My students sometimes complain about their outside reading assignments.  This mystifies me, because virtually ALL of their outside reading is self-selected!  They have to read for a certain number of minutes each week, but THEY choose what they read!  I often suggest that they read a novel, but they are free to read anything as long as it is interesting and comprehensible.  If they like it and they can understand it, they can read it. If they are reading in the target language, it counts.

So when a student complains about reading I am stumped.  You know what they say:  They say that what they read was boring.  But here’s the thing again, they can choose anything they want to read in the TL.  They can go where their interests lead them.  They can choose fiction or non-fiction, literally anything:  children’s stories, legends, news.  They can follow their interests wherever they take them.  They can choose from our considerable and growing classroom library, the school library, the public library, a nearby book store, or read online.  I give them scores of on-line resources at many different levels and on many different topics.  There are virtually no limits on what they can read.  I tell them explicitly, week after week, “If you don’t like it, or can’t understand it, put it down and read something else.”

So I don’t get it.  They chose to read it, but they were bored with it.  When someone says something like that, I enjoy telling this joke (in the target language, of course—can’t pass up an opportunity for interesting comprehensible input!):

There are three workers on a construction crew that is building a skyscraper. When they sit down to eat lunch, the first worker opens his lunch box and says, “Tuna fish again!  I can’t stand it anymore!  If I get one more tuna fish sandwich, I’m going to jump off of this building!”

The second worker looks in his lunch and says, “Baloney again!  I can’t stand it anymore either!  If I get a baloney sandwich tomorrow, I’m going to jump off of this building too!”

The third worker opens his lunch and say, “Another peanut butter sandwich!  I can’t stand it anymore either!  If I get a peanut butter sandwich tomorrow, I’m going to jump off of this building too!”

The next day they all sit down high up on the skyscraper and look into their lunches again.  The first worker gets out his lunch and looks at it.  It is a tuna fish sandwich, so he jumps off of the building.

The second worker looks in his lunch.  He sees a baloney sandwich, so he jumps off of the building too.

The third worker looks in his lunch.  It’s a peanut butter sandwich, so he jumps off of the building too.

A few days later at the funeral the wives of the three workers are talking to one another.  The wife of the first worker says, “If I had known that he hated it so much, I wouldn’t have made him a tuna fish sandwich every day!”
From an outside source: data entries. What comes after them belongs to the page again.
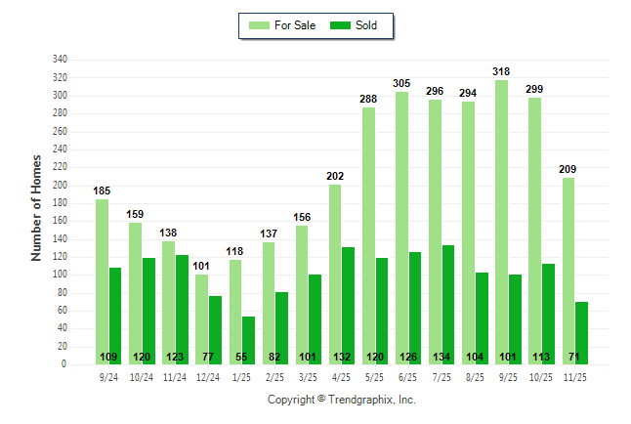Open the Trendgraphix, Inc. copyright link
631x424 pixels.
[x=342, y=400]
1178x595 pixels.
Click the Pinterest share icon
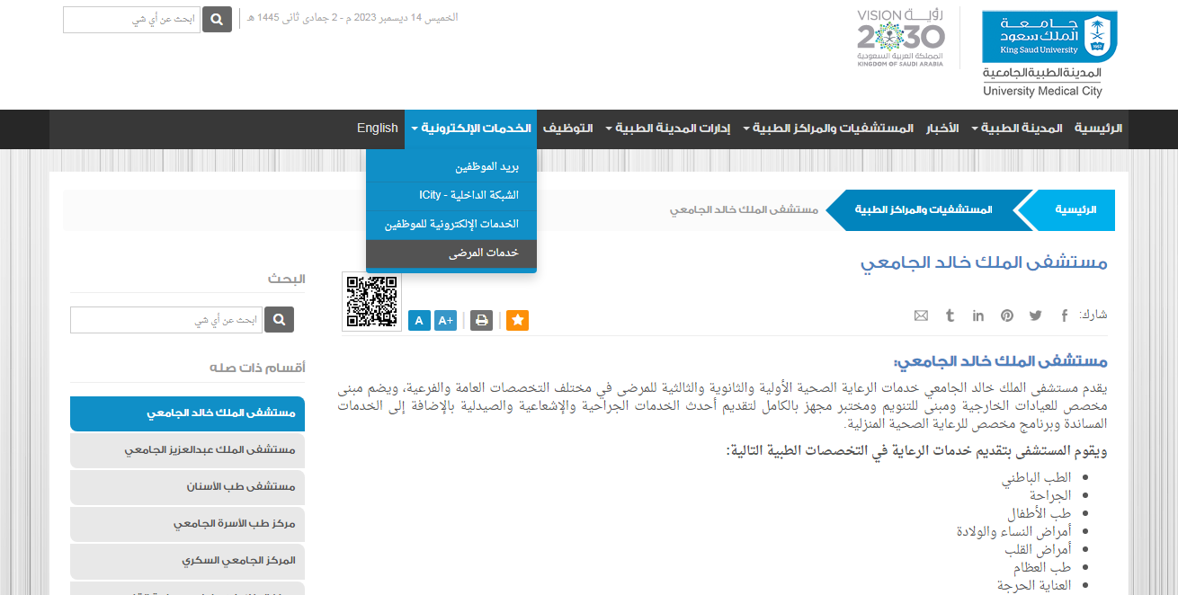(x=1006, y=315)
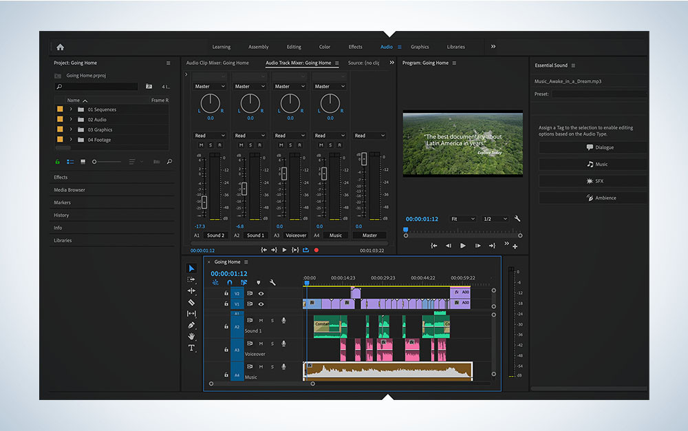Toggle the lock on track A3
688x431 pixels.
point(226,350)
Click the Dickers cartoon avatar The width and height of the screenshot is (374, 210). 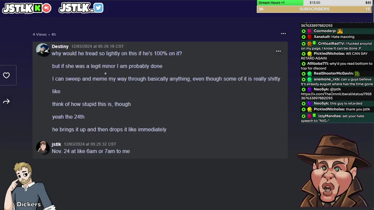pyautogui.click(x=29, y=186)
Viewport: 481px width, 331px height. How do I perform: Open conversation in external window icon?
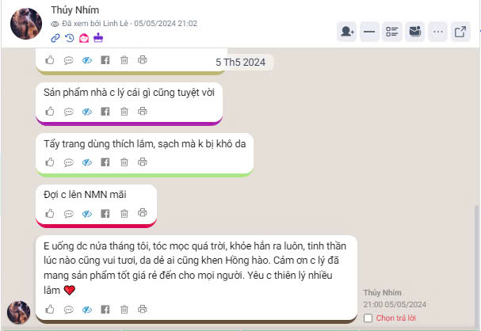coord(460,32)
The wife of the second man says, “If I had know that he hated it so much, I wouldn’t have made him a baloney sandwich every day either!

They both look at the wife of the third man.  She says, “Don’t look at me!  He always made his own lunch!”

Students “pack their own lunches.”  They are in charge of their own reading.  They choose what they want to read.  They are not forced to read something boring.

I realize that, “When people are bored, it is primarily with themselves (Eric Hoffer), but this is too good of a teaching opportunity to waste.  They are responsible for their own choices.

So when students sabotage their own grade (and even worse, sabotage their own education) by not reading and then claim that they just can’t read because everything that they read is soooo boring, remind them of the joke:  “Don’t be like the third worker.”